How BTS Got So Swole, According to an Expert Trainer

How BTS Got So Swole, According to an Expert Trainer


And even when the BTS members can’t manage one more rep, Ho keeps the set going, helping to lightly nudge the dumbbells up. “Not only are they going to failure, but they’re doing what’s called ‘forced reps,’” Myers says. “That’s another technique that can stimulate greater muscle growth, and it can also help you break through plateaus.”

Kill the momentum

At one point, Ho instructs V, who is repping out curls, to pause briefly at the top and bottom of each rep, effectively killing any rebound or momentum. “What I think they’re doing a great job of is the movements they’re doing are slow and controlled,” says Myers. “That’s a very effective way to train—and super effective for gains.”
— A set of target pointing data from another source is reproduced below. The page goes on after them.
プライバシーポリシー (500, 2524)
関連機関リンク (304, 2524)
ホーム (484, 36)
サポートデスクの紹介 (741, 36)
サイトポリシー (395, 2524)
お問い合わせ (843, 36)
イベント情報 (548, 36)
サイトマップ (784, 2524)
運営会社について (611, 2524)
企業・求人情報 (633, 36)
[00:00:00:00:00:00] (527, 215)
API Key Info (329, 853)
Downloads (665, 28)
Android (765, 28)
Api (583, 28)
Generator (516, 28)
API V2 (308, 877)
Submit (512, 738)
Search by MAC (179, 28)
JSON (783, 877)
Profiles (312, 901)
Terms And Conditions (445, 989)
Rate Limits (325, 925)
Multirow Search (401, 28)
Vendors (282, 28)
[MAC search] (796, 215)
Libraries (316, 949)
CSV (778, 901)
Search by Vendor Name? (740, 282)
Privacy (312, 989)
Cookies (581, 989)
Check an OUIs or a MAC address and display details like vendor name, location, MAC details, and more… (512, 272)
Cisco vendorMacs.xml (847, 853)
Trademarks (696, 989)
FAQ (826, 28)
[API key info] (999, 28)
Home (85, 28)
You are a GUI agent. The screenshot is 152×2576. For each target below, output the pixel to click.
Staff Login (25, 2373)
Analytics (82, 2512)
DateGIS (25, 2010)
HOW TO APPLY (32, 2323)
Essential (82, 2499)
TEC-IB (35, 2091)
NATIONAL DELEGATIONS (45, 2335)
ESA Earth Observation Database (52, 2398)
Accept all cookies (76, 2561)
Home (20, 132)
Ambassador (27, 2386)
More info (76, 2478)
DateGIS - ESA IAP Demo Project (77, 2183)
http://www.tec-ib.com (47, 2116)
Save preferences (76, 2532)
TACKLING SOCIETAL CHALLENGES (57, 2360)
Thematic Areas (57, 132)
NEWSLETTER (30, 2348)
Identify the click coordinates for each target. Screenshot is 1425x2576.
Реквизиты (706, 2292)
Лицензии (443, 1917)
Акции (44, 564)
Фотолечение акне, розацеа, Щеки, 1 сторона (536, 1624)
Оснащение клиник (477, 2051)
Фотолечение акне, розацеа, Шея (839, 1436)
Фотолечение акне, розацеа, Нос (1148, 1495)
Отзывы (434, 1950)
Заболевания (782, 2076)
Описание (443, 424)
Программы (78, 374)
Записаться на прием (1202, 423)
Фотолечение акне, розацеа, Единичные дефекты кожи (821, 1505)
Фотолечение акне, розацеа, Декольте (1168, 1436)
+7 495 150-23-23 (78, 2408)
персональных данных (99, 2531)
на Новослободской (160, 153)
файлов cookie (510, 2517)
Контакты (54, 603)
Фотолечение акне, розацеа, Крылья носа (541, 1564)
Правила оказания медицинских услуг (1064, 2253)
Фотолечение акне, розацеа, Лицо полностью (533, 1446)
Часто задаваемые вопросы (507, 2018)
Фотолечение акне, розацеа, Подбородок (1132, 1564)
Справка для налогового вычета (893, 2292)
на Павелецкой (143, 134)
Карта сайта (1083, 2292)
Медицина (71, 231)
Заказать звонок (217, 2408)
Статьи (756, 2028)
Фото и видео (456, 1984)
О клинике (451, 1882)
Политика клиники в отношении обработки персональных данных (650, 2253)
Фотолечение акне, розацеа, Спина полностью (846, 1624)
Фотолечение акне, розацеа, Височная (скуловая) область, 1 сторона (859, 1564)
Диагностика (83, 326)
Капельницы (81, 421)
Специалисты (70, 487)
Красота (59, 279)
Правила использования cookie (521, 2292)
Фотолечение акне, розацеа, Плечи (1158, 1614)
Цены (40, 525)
“If you’re swinging the dumbbell up and down, you’re not necessarily allowing your biceps to activate fully,” Myers says. “You’re probably using some of your front delts, along with momentum from the rest of your body, to move that weight.”

Moving weight with intention also helps you focus on the mind-muscle connection, which can in turn lead to bigger gains, Myers says. Research published in the European Journal of Applied Physiology found that when subjects focused intently on their triceps during heavy bench presses, they were able to increase muscle activation.

Rage with the machines

Throughout the video, we see the bandmates working out using a pretty even mix of free weights and machines.

Free-weight purists will maintain that dumbbells and barbells are better at recruiting stabilizer muscles and therefore activating more muscle tissue overall, and they’re right. But machines provide a more direct path to muscle growth, by way of mostly removing those supporting muscles from the equation and shifting the bulk of the load onto your primary movers. “Machines help to keep your form in check, and you can really laser-focus on the muscle you’re trying to target,” says Myers.

So, the best course, according to Myers, is to do both. And it seems like this is the philosophy Ho is following with BTS. “When they’re doing abs, one of them is doing knee-ups in the Roman chair, while another is laying down and doing crunches in a machine,” says Myers. “I think they’re doing a really good job of mixing it up and hitting the muscles from different angles, which is just going to stimulate more hypertrophy, or muscle growth.”

Slow your negatives

During shoulder exercises like barbell military presses and dumbbell lateral raises, you’ll notice the BTS crew going extra slow on the eccentric portion of their reps. In other words, they’re lowering the weights slowly, rather than just letting gravity do the work.

In a study review published in the Journal of Functional Morphology and Kinesiology, researchers observed that emphasizing the eccentric (also known as negative) phase of each rep can help spur muscle strength and size gains.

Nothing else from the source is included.